The thinking in the piece is both flawed and shallow, but private schooling in the District of Columbia is in fact in a death spiral, and one of our tribe’s own making. The Urban Institute has been tracking private school enrollment in DC, and it has been in steep decline despite the existence of OSP. OSP in short is far too weak of a policy to compete against DC’s charter school law.

The Opportunity Scholarship Program lacks crucial features that would give it a chance to compete. First and foremost DC charter schools have higher and far more reliable per pupil funding. The reliable part in the long run outranks the amounts in importance. DC OSP budgets have been a political football over the years. You would not only be nuts to start a private school in preference to a charter in DC, the finances have given hard nudges for many private schools to convert into charters-which has in fact happened.

Second charter and district school funding in DC is universal. Donald Trump can send his son to a district or charter school in DC and no one would blink. For some reason however DC OSP is limited to only a small number of low-income families on the basis of a continually imperiled appropriation. Stare long and hard at the above chart if you’d like to see how this strategy works out politically over time, but self-marginalization looks pretty accurate term to these eyes.

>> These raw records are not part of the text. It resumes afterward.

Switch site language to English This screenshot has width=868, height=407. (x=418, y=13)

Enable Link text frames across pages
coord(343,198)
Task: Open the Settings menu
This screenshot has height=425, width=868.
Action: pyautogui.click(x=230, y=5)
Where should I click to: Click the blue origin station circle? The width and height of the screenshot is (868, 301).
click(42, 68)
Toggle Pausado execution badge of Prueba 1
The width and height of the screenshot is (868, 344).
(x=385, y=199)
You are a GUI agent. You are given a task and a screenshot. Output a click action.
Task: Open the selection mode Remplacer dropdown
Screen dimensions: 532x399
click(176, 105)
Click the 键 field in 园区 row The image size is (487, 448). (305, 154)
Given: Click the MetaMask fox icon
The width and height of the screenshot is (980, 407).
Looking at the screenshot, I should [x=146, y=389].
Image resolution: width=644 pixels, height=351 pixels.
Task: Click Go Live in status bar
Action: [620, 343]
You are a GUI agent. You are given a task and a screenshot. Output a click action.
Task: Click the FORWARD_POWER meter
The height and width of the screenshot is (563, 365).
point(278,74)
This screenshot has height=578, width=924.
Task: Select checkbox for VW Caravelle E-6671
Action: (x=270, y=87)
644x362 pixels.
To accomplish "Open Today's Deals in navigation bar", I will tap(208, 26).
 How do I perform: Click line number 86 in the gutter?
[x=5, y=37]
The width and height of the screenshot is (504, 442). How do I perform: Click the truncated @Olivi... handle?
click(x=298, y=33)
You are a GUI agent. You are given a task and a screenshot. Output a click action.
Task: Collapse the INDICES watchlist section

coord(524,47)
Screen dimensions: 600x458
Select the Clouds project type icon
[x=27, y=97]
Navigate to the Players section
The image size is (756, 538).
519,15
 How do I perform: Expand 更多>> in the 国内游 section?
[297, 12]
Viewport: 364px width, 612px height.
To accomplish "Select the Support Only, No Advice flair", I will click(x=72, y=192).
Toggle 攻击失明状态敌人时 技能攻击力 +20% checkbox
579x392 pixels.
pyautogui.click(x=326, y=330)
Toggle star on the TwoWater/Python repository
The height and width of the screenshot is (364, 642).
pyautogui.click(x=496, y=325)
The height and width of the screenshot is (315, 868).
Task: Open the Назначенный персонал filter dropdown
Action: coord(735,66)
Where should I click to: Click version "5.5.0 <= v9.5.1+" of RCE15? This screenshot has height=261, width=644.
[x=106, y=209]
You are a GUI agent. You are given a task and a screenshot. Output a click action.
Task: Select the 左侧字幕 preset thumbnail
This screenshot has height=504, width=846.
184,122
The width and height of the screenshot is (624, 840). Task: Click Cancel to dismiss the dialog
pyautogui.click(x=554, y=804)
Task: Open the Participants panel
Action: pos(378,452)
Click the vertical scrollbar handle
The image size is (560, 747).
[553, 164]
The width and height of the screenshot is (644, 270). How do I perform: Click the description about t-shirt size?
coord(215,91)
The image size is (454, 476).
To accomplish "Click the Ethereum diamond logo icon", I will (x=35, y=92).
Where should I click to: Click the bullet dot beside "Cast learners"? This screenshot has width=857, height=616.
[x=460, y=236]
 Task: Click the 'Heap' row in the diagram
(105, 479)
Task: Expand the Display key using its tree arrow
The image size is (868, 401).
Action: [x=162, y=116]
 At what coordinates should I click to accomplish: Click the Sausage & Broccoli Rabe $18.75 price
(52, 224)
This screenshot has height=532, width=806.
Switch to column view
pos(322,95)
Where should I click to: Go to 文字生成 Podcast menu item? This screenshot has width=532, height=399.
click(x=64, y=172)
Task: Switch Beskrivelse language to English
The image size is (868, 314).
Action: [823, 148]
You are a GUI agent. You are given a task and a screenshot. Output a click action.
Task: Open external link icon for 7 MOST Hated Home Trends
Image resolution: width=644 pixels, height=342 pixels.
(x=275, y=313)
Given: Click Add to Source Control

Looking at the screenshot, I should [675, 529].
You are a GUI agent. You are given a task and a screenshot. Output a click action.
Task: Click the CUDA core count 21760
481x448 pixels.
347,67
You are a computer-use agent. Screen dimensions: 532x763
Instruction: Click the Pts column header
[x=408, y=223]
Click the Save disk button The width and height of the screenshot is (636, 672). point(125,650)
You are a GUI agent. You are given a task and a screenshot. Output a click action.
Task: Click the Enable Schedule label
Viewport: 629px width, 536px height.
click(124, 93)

Let’s imagine a counter-factual in which a wiser Congress had created a DC Opportunity Scholarship program with a dedicated funding stream, had equalized funding per pupil across schooling sectors, and had reflected equity concerns with larger scholarships for low-income families rather than a self-marginalizing means test. I’m willing to guess that the trends would look a bit different than:

If we had this wiser Congress, DC parents would be in charge of what sort of schools survived and thrived in the District. If parents chose to shutter private schools under such a set of circumstances, you would hear no complaint from me. With our current set of policies, it should be obvious that a charter sector with more secure, more generous and universal funding has been and will continue to crush a sector with politically insecure, less generous and very limited funding. Meanwhile back at DCPS, the district continues to produce Detroit-like results for low-income kids despite enormous resources.

Now some of our Congressional Olympians would like to bring their wise and benevolent private choice policy making to the rest of the country. Pay no attention to the complete hash Congress has made of DC OSP for the last decade-this time it is going to work out swell. Congress has unwittingly presided over the extinction of the private school sector in their own city and either did not care or did not notice. Call me a cynic, but skepticism seems abundantly warranted regarding wide-ranging federal adventures into private choice policy.

Congressional supporters of parental choice who want to !do something!  should start by fixing OSP before it is too late. Show some success in crawling before you attempt to run a marathon, please.